Bush military records ‘destroyed’

Records that could have settled a political dispute over US President George Bush’s military service three decades ago have been accidentally destroyed.

Opponents say the President shirked duty as a National Guard pilot

The Pentagon on Friday announced that microfilm payroll records of large numbers of service members, including Bush, were ruined in 1996 and 1997 in a project to save large, brittle rolls of microfilm.

Bush’s whereabouts during his service as a pilot in the Texas Air National Guard during the Vietnam War have become an election-year issue, with some Democrats accusing him of shirking his duty.

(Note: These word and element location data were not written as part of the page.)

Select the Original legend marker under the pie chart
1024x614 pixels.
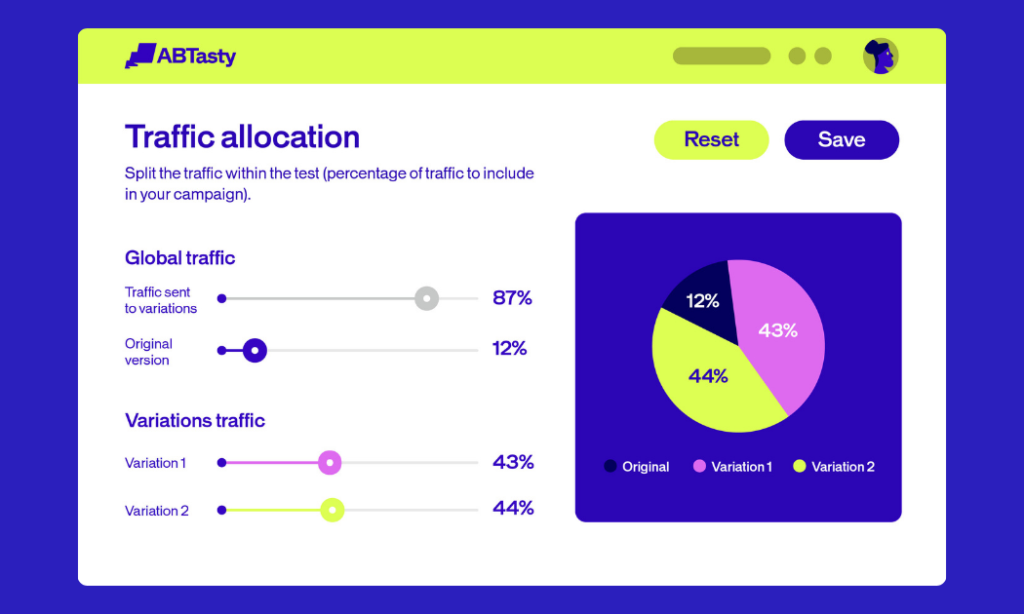click(x=611, y=466)
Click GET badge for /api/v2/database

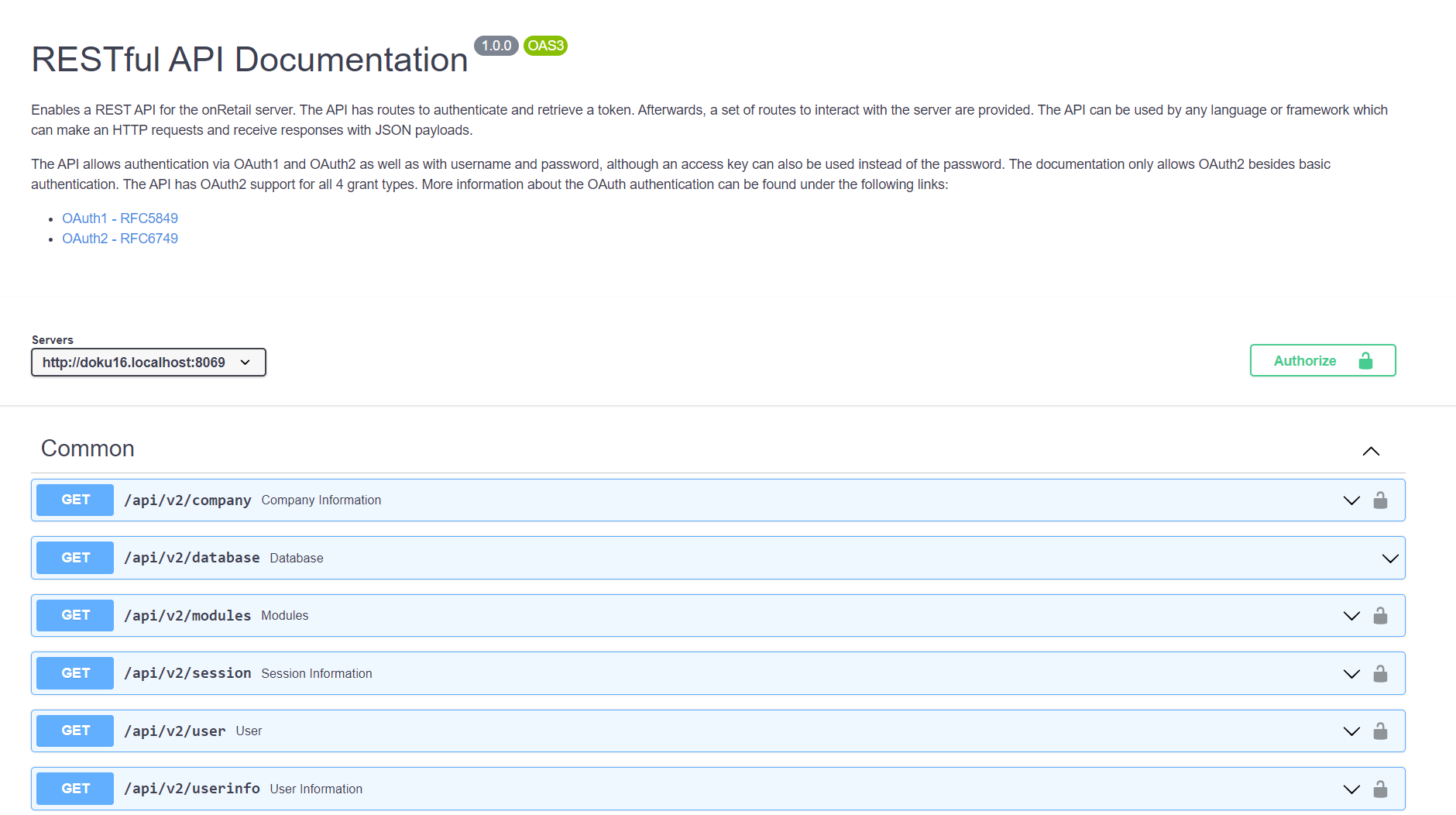(75, 558)
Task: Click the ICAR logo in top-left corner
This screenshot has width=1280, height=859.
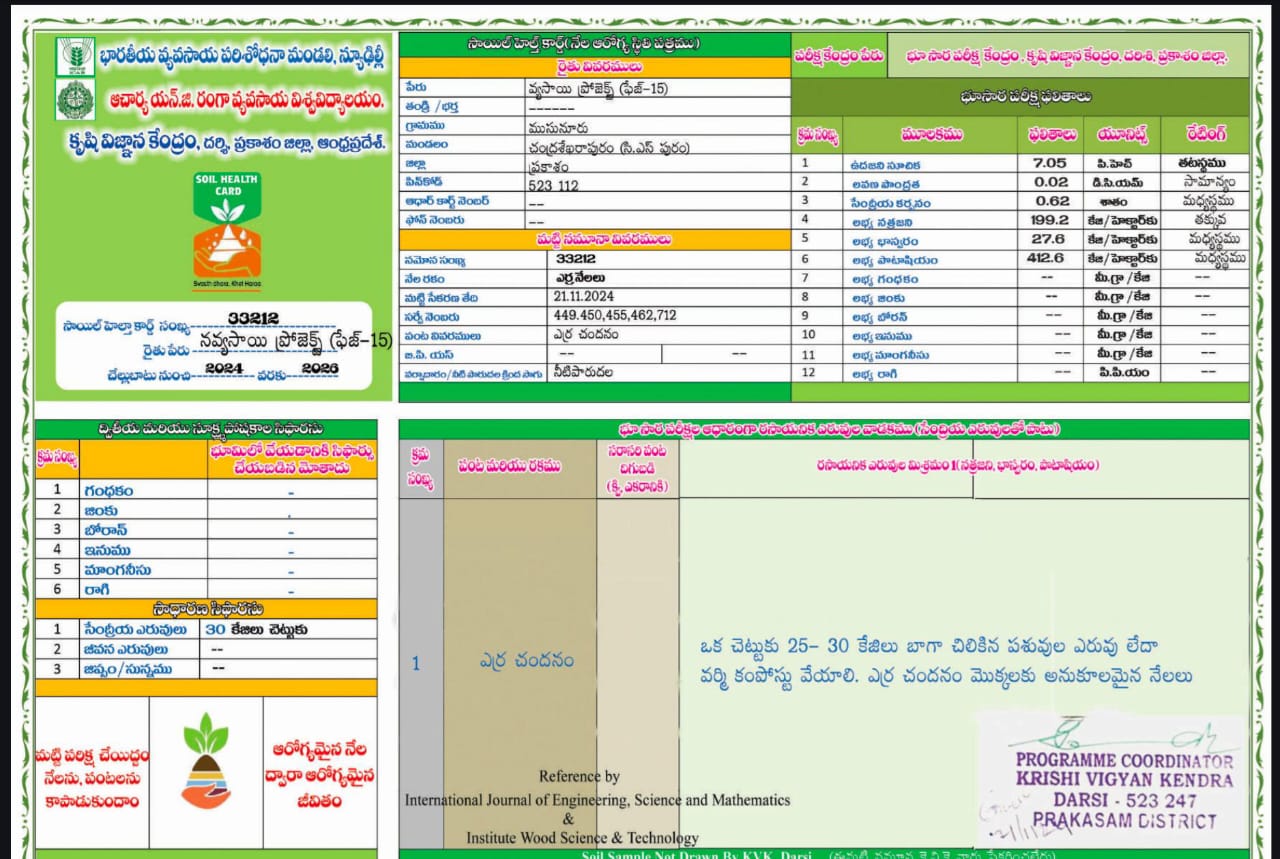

“The film just crumbled. We were attempting to improve the preservation,” Defence Finance and Accounting Service spokesman Bryan Hubbard said.

“The film just crumbled. We were attempting to improve the preservation”

Bryan Hubbard,
Defence Finance and Accounting Service spokesman

The destroyed files kept in Denver on deteriorating 2,000-foot rolls of microfilm covered three months of a period in 1972 and 1973 when Bush’s claims of service with the guard in Alabama are in question.

The White House said it has already been shown that Bush performed his duties in the National Guard.

“We released all of the documents that are available. We made that clear at the time and they demonstrate that the president fulfilled his duties in the National Guard at the time. And there is nothing new in this respect,” White House spokesman Claire Buchan said.

Last February, the White House released hundreds of pages of Bush’s military records. But the records did not provide new evidence to place Bush in Alabama during the latter part of 1972, when Democrats say he was basically absent without leave.

Bush trained in 1969 to be a pilot. But in May 1972, he moved to Alabama to work on a political campaign and to perform his Guard service there for a year. But other Guard officers have said they had no recollection of ever seeing him there.